I had somehow not thought of Armenia as a cold, wintry place, but there are lots of good scenes of cold and snow. The characters are obviously living in very poorly heated houses. The concept is understood in a way that southern Californian filmmakers would never quite get.
So far not much Russian has been spoken, which is not making this one nearly as good for language-learning as was Mimino. I presume most of what I’m hearing is Armenian, but I understand not a bit of that.
I just now read on Wikipedia that there is supposed to be French in it. Well, the opening credits are in French, but if any has been spoken, I missed it. Wikipedia says the movie was forty-one French words short of enough to qualify it as French cinema; therefore the producing company went bankrupt.

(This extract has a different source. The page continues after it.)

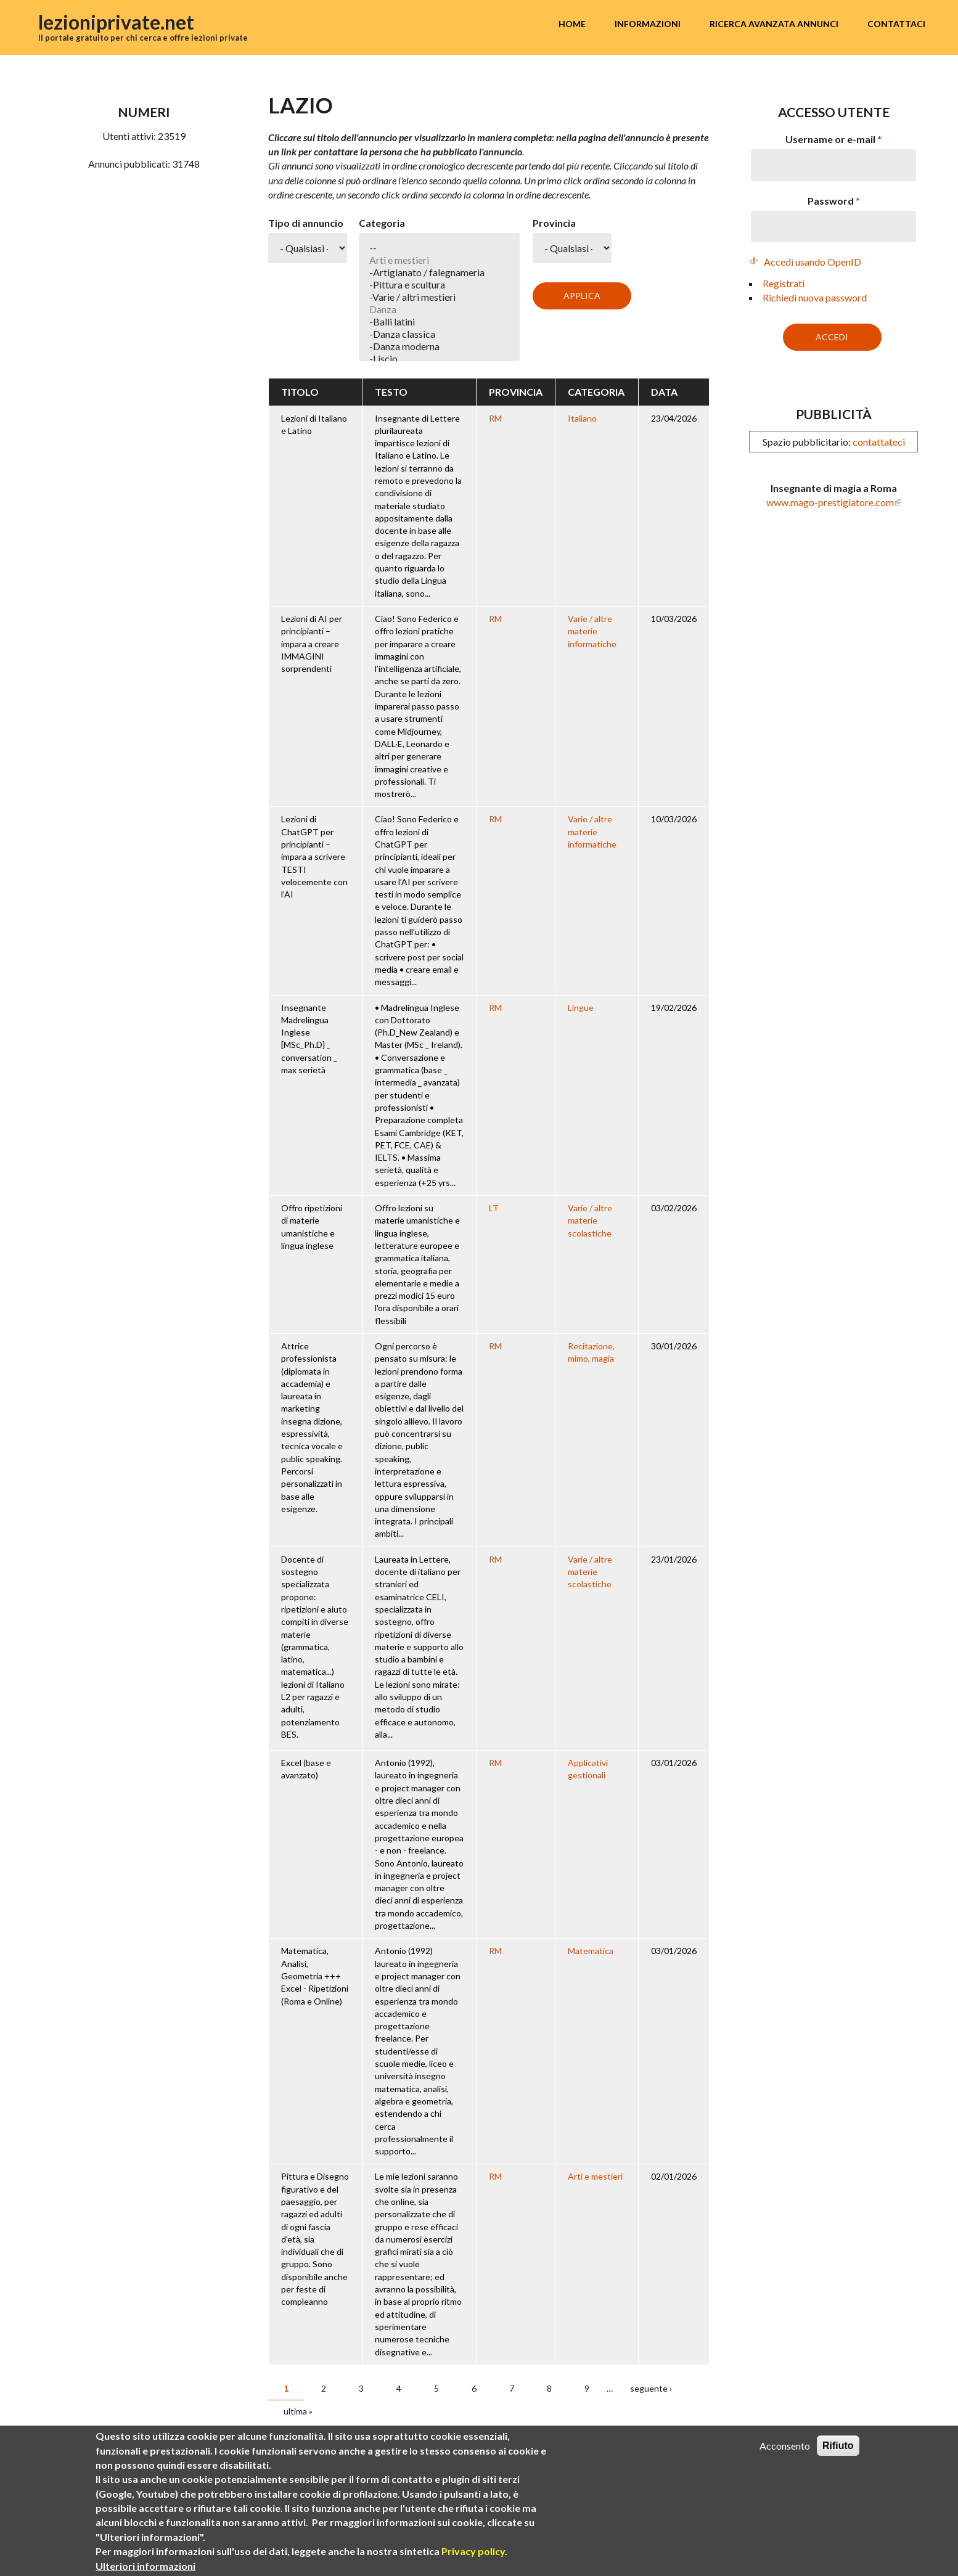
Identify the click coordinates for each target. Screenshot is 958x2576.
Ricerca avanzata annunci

Regardless of the language issues, this one is doing fine in the winter/cold department. I like to think of myself as a connoisseur of winter/cold temperature scenes in movies. One movie that was a huge disappointment in that regard was Krasnaya Palatka (The Red Tent). It isn’t a complete failure, but there are some scenes that are completely, off-puttingly unrealistic. Somebody who is naked and freezing to death is not going to do it the way it’s shown there. And there are other scenes at the end that come from glaciers calving, not the Arctic ice pack where the movie is supposed to take place. It was a poor editing decision to insert that stuff. The Russians usually do a good job on these things. Maybe that one would have been OK if Russians had been left to do the whole thing.